--- Start of Provided information ---
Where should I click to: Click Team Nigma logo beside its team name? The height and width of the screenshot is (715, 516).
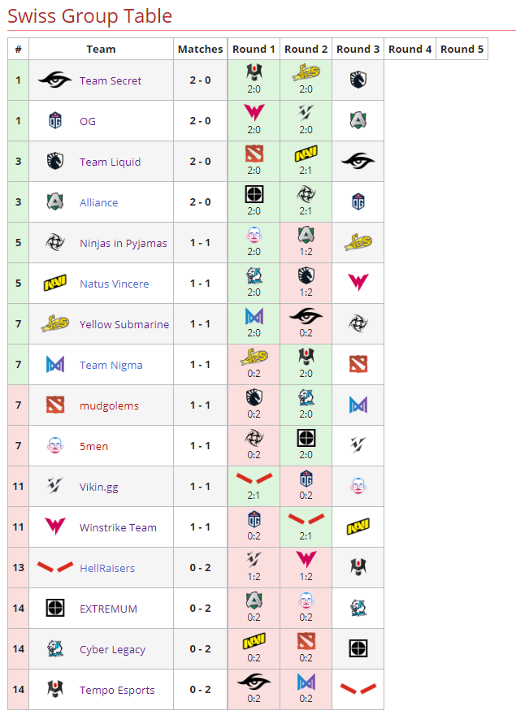point(54,365)
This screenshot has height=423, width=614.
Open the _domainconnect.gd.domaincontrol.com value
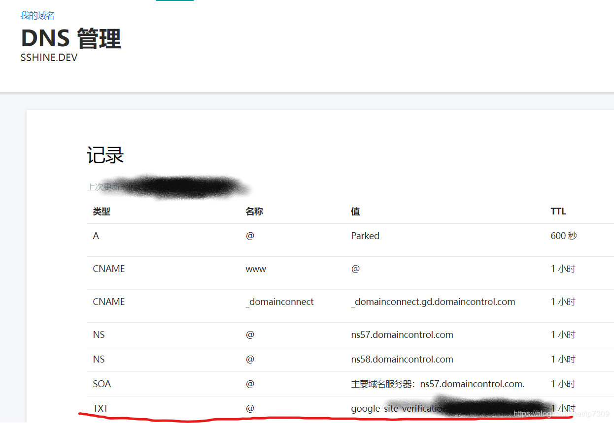click(433, 302)
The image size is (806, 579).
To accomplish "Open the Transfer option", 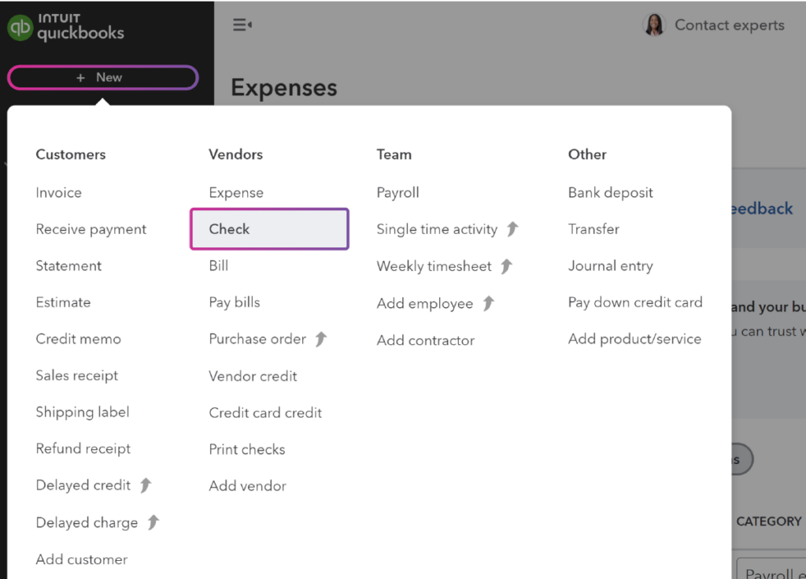I will coord(593,228).
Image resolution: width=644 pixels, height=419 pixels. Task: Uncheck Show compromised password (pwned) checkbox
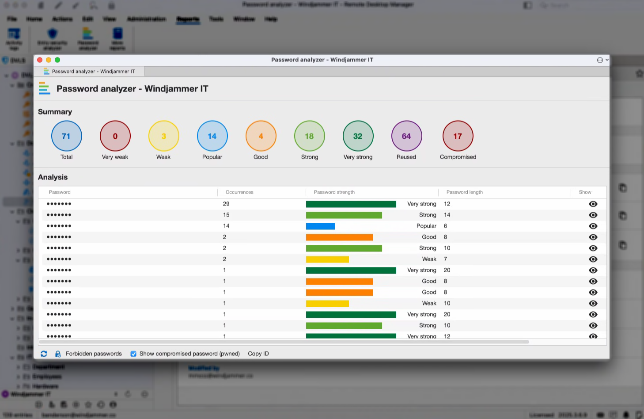point(133,354)
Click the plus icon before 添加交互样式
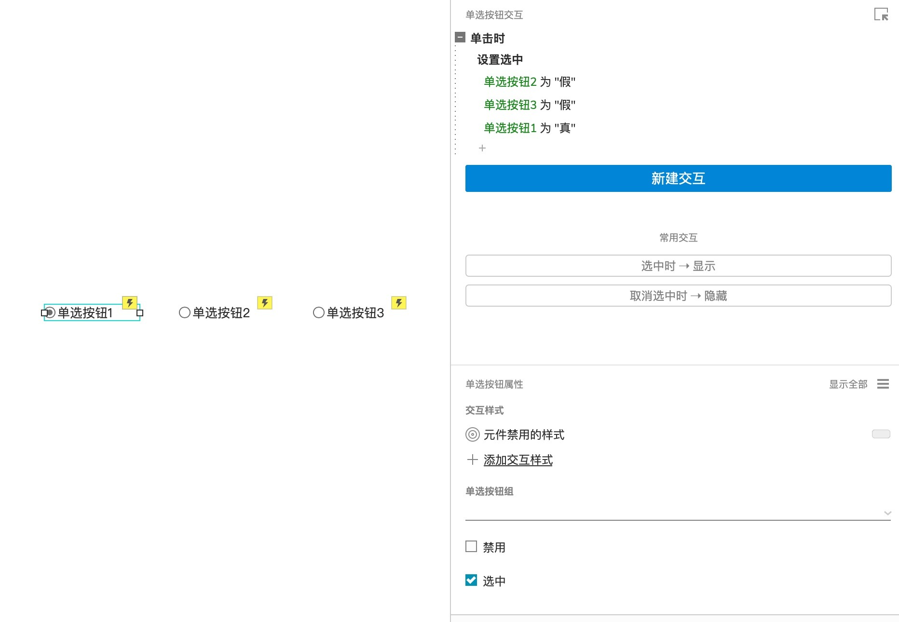The height and width of the screenshot is (622, 899). [x=472, y=460]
--- End of Provided information ---
Your task: Starting at the first line above and ending at the line that contains "click(433, 302)", could you write those lines out again, requests included, with each coordinate in the answers multiplied by 0.6 and rounded to a whole number, halves rounded up? Leave the pictures out.

Full answer:
Where should I click to: Click Team Nigma logo beside its team name? The height and width of the screenshot is (715, 516).
point(32,219)
This screenshot has height=423, width=614.
Open the _domainconnect.gd.domaincontrol.com value
click(260, 181)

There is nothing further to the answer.